||CBA together with the industrial partners Vironova AB (Stockholm) and Delong Instruments
(Czech Republic) have a joint research project with the goal of developing a table-top TEM with
incorporated software for automatic detection and identication of viruses. A method for segmenting potential virus particles in the images has been developed as has various measures of
characteristic features, mainly based on texture, for distinguishing between different virus types.
Different virus species generally have dffierent sizes and shapes but their width (diameter if approximately spherical) is a rather conserved feature as is the protein structure on their surface
(seen as texture patterns in the images).

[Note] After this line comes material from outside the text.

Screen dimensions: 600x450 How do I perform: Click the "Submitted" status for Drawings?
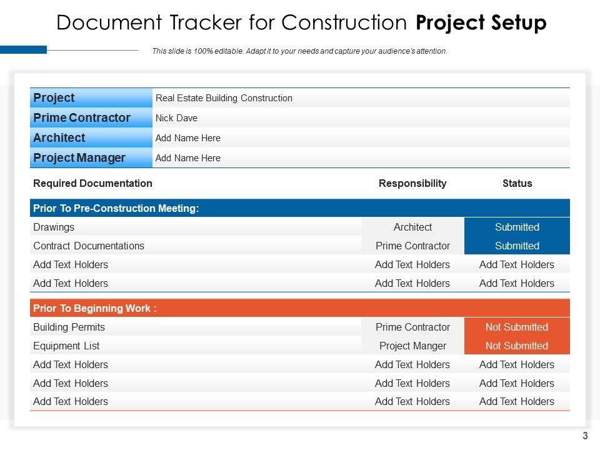(x=517, y=227)
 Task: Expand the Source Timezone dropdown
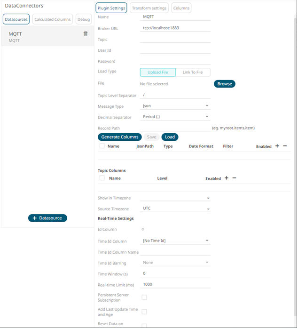click(175, 209)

In the project they currently focus on using different texture measures calculated on a disk centered within an object for classifying the virus species. Extracted feature measures calculated
for one position for (at least) 100 objects of 15 different classes of viruses exist for use in this
project. The aim of this thesis is to investigate if/how feature vectors calculated in multiple
positions can be used to improve the classification. Since the viruses have very different shapes,
from approximately spherical to highly pleomorphic (like boiled spaghetti), the number of possible positions for extracting feature vector will be different for different virus objects. Another
goal is to investigate how the distribution of measures calculated on small patches within the
disk shaped feature area can be used in the classification instead of as we do know combining
them into one measure on the feature vector